- Developer(s): Intel
- Initial release: September 2011; 13 years ago
- Final release: v0.35.0 / Intel: 9 February 2015; 10 years ago
- Repository: github.com/intellabs/rivertrail ;
- Written in: JavaScript
- Available in: English
- Type: JavaScript engine
- License: BSD 2-clause
- Website: github.com/IntelLabs/RiverTrail

= River Trail (JavaScript engine) =

JavaScript engine developed by Intel

River Trail (also known as Parallel JavaScript) is a software engine, specifically a JavaScript engine, designed by Intel for executing JavaScript code using parallel computing on multi-core processors. It is free and open-source software with a BSD 2-clause license.
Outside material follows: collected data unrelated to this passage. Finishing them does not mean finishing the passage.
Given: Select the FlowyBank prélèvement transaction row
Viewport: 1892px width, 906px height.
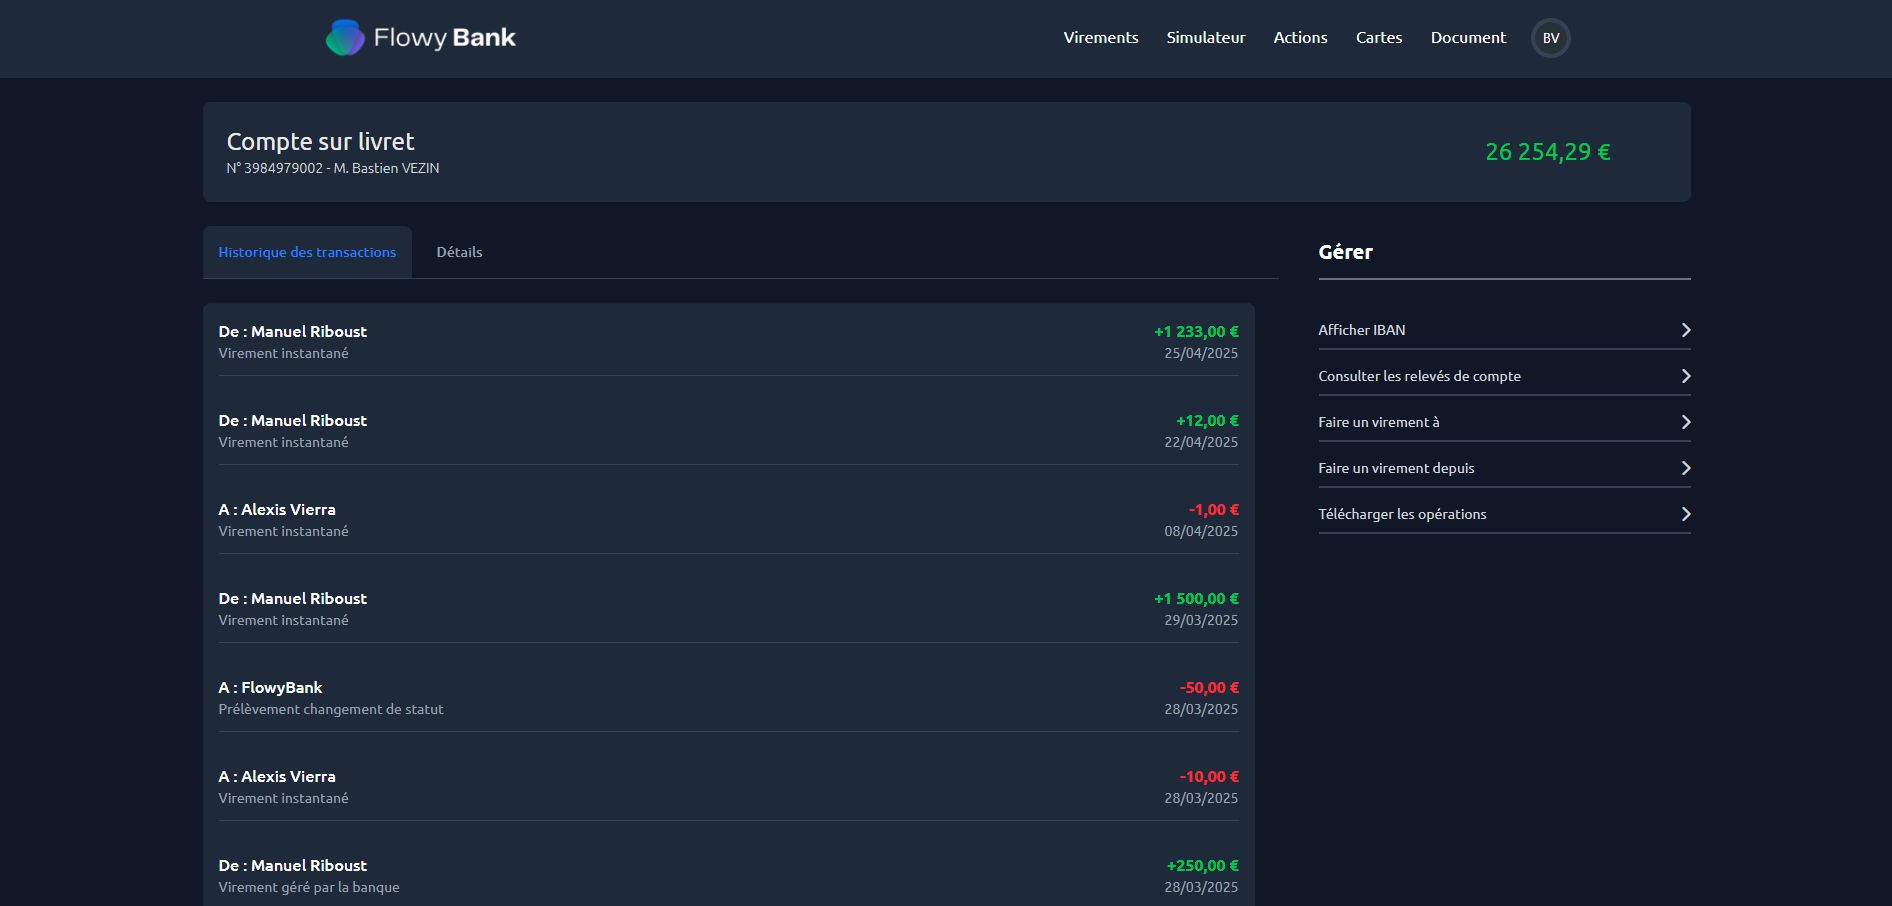Looking at the screenshot, I should [x=728, y=697].
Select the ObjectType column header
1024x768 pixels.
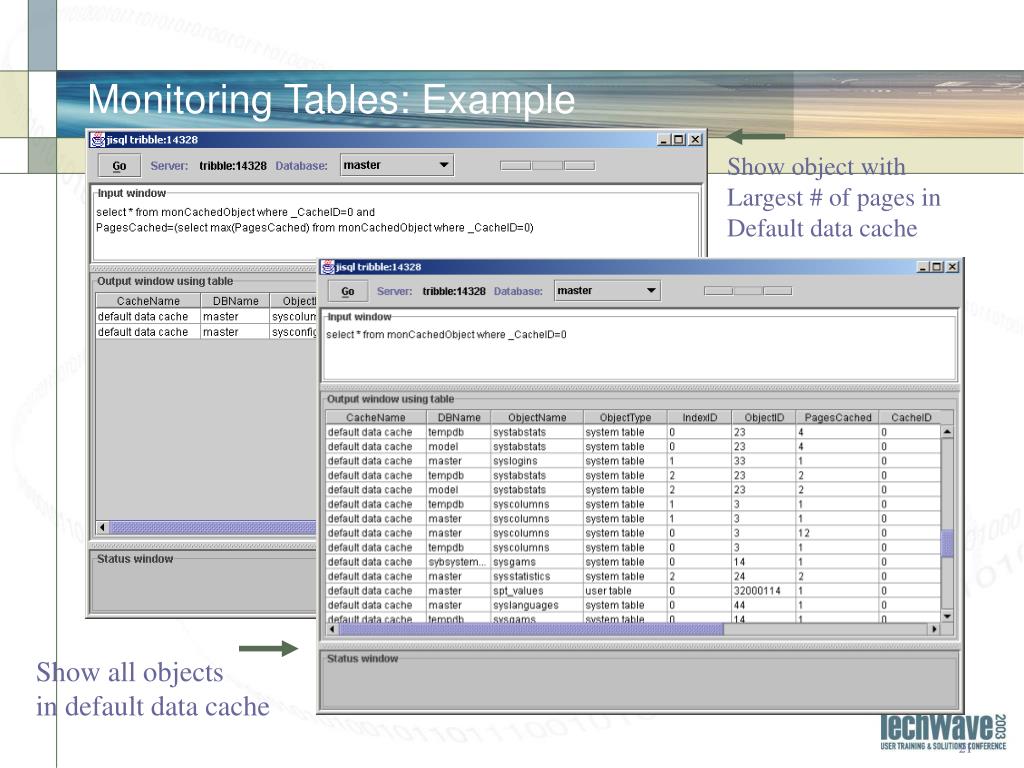coord(625,417)

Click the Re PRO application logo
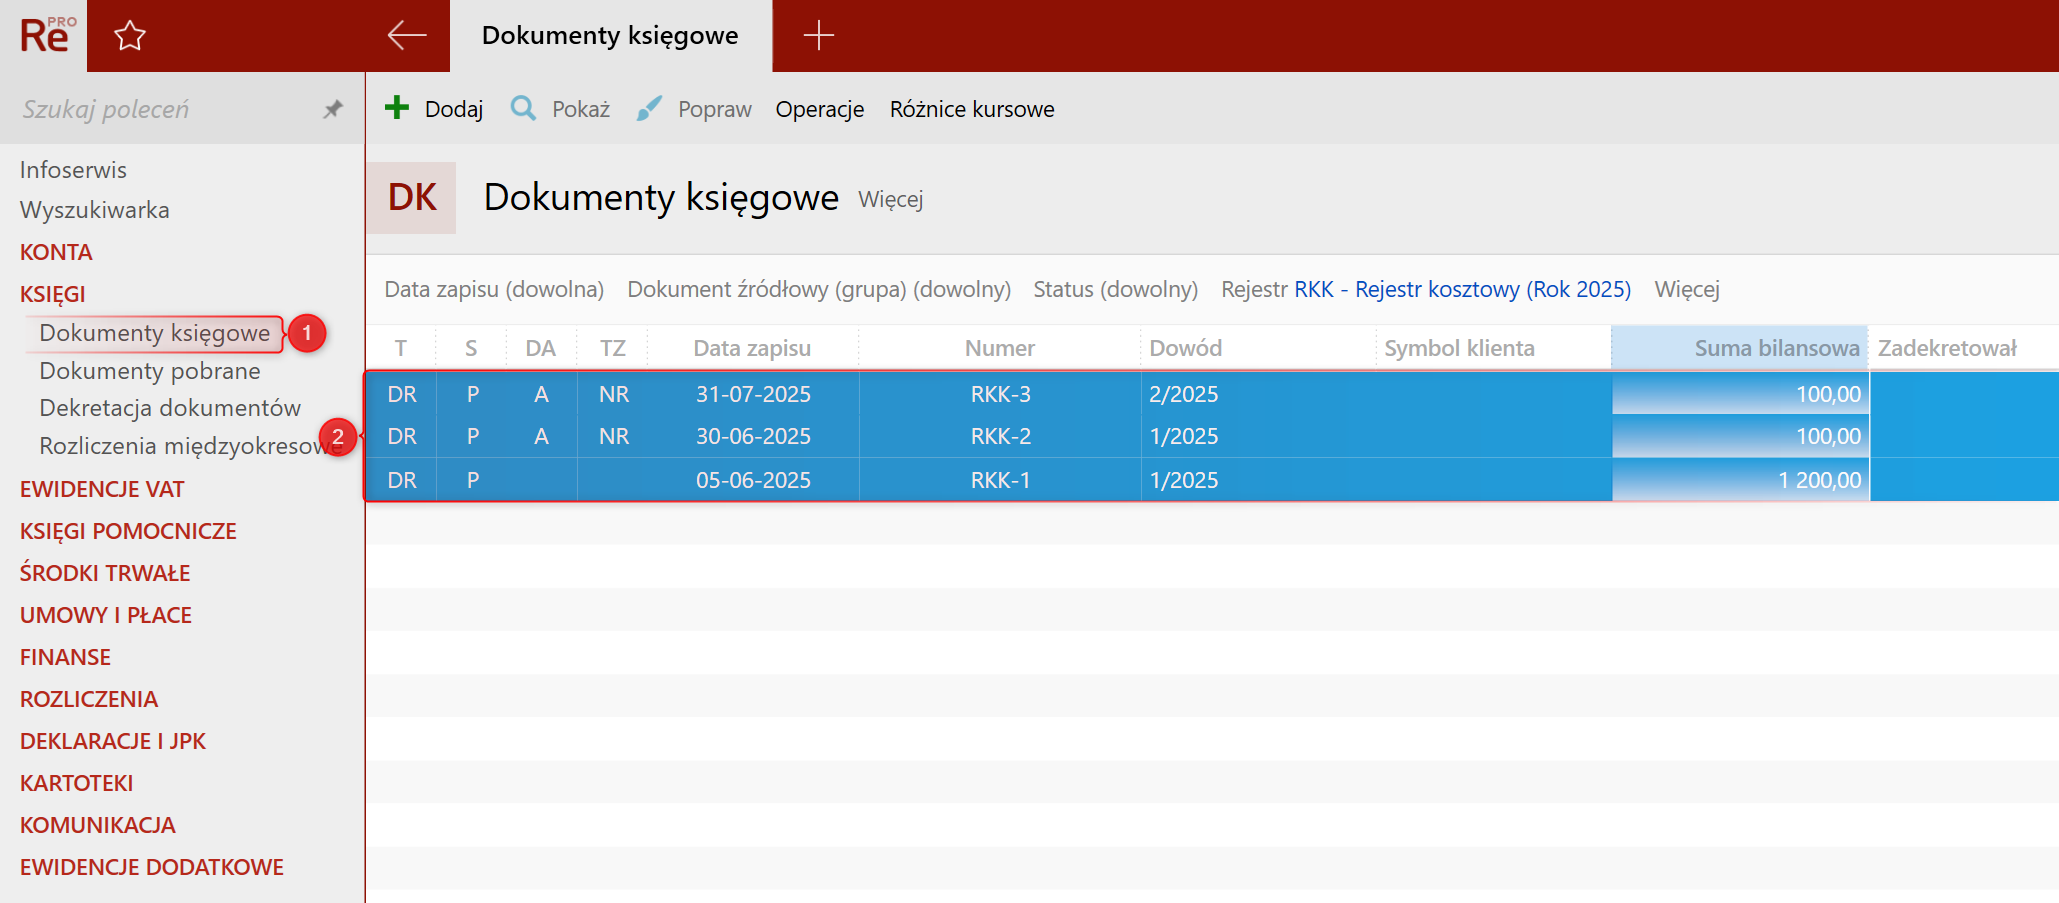pos(45,36)
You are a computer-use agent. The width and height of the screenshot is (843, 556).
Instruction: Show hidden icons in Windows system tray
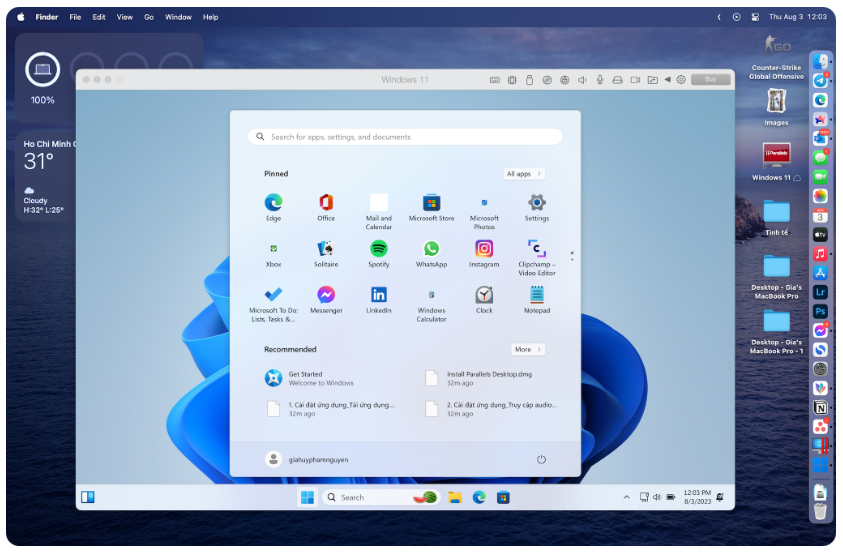[x=627, y=497]
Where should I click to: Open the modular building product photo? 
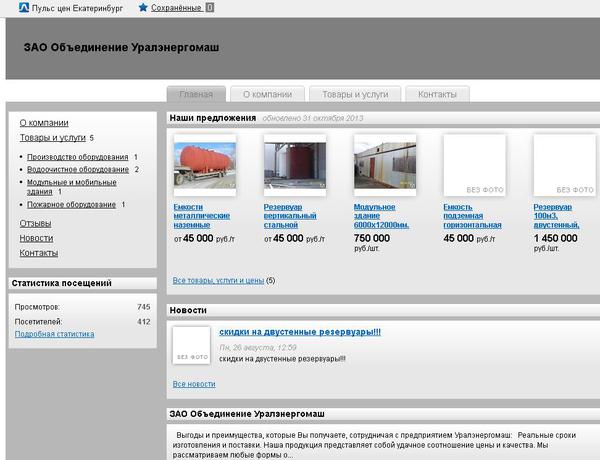[x=384, y=166]
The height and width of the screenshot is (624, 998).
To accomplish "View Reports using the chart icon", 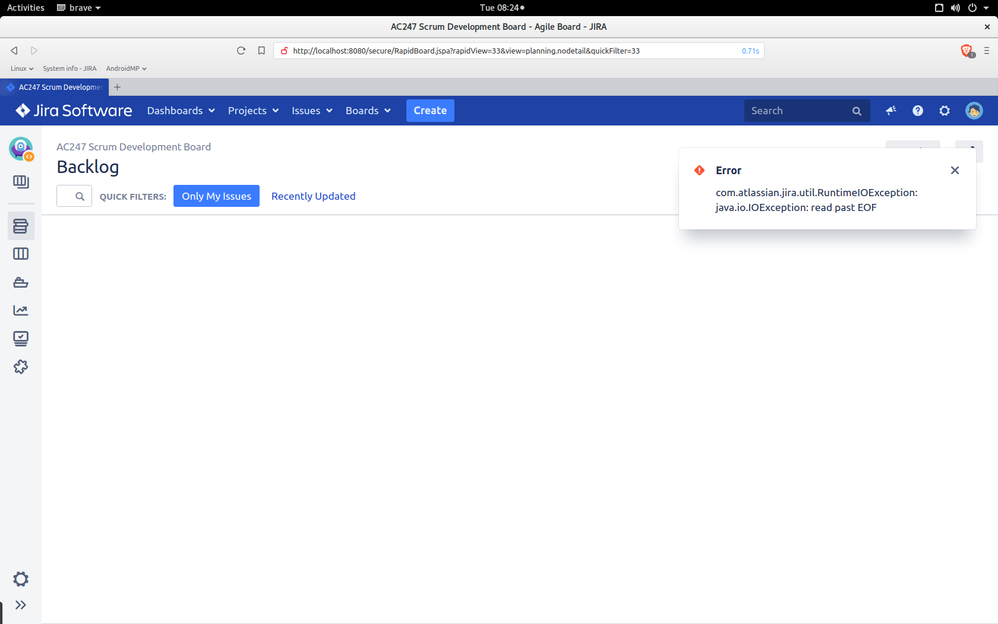I will pyautogui.click(x=21, y=310).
River Trail was announced at the Intel Developer Forum in September 2011, and demonstrated using a Firefox extension developed by Intel. Brendan Eich, the original author of JavaScript, promised that he would promote River Trail within Ecma International, saying "The demo shows a 15x speedup over serial JavaScript. It lights up the ridiculously parallel hardware in modern CPUs and GPUs, for audio, video, image processing, automated voice response, computer vision, 3D gaming, etc. – all written in memory-safe, clean, functional JavaScript, without threads and their data races and deadlocks." Because River Trail leverages Intel's OpenCL SDK it can exploit multiple central processing unit (CPU) cores and data parallel instructions (ex. Advanced Vector Extensions (AVX), Streaming SIMD Extensions (SSE)) and the speedup can be greater than the CPU core count would imply.

A native implementation of River Trail in Firefox's SpiderMonkey JavaScript engine was announced in September 2012, and added to Firefox nightly builds in April 2013. By January 2015, the code had been removed from Firefox.

== Operation ==
To use the engine scripts uses a special API, based on three pillars: a data type named ParallelArray, several methods of prototype of ParallelArray, and elementary functions.